As you might expect, Walker receives high marks from draft prognosticators for his versatility and on-field instincts. Lance Zierlin of NFL.comlisted “above-average field awareness” and “recognition of blocking schemes” among Walker’s strengths, while Kyle Crabbs of The Draft Network sees the potential for Walker to be a defensive “chameleon”.
Furthermore, in an interview with Draft Wire’s Justin Melo, Walker himself said that defending the run was his “bread and butter” and the high grades that he has received for his tackling ability bears that out. Zierlein wrote that Walker had a “good finishing rate as a wrap-up tackler” and both Crabbs and Jake Ellenburgen of DowntownRams.com pointed to his first-step quickness and short area agility as highlights of the upside.
Nearly everyone sees how Walker adds value as a special teams contributor, as well, which could give him an edge in making an NFL roster over other similar hybrid prospects.

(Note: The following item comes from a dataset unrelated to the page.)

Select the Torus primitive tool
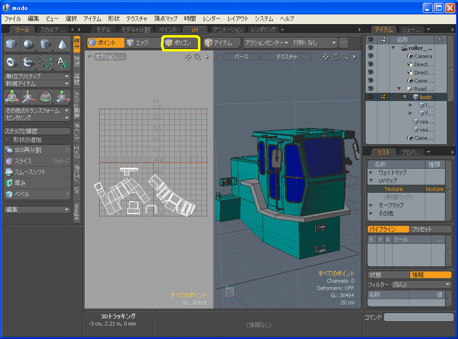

The flipside of Walker’s versatility is that he enters the professional ranks with some “master of none” limitations. Coverage skills seem to be a particular sticking point for draft analysts: Crabbs “wouldn’t consider him for anything other than shallow zones in coverage role”, while TDN peer Joe Marino noted that he will need to “develop better feel in zone drops to trust his landmarks, feel routes and cue the backfield”.
He spent just one season at the FBS level as an inside linebacker, as well, and doesn’t have the physical imposition that other prospects in this linebacker class possess. While those two details may not be outright dealbreakers in NFL draft rooms, they are probably points of caution.
Walker may not be getting as much love as other linebacker prospects in the Mountain West, but the reality is that he possesses a different skill set than Logan Wilson and David Woodward. More imporantly, it’s still a suite that NFL teams can use. In a draft class that isn’t especially deep at linebacker, it’s a safe bet that Walker will land on a needy team sometime on Day Three, probably in round five or six.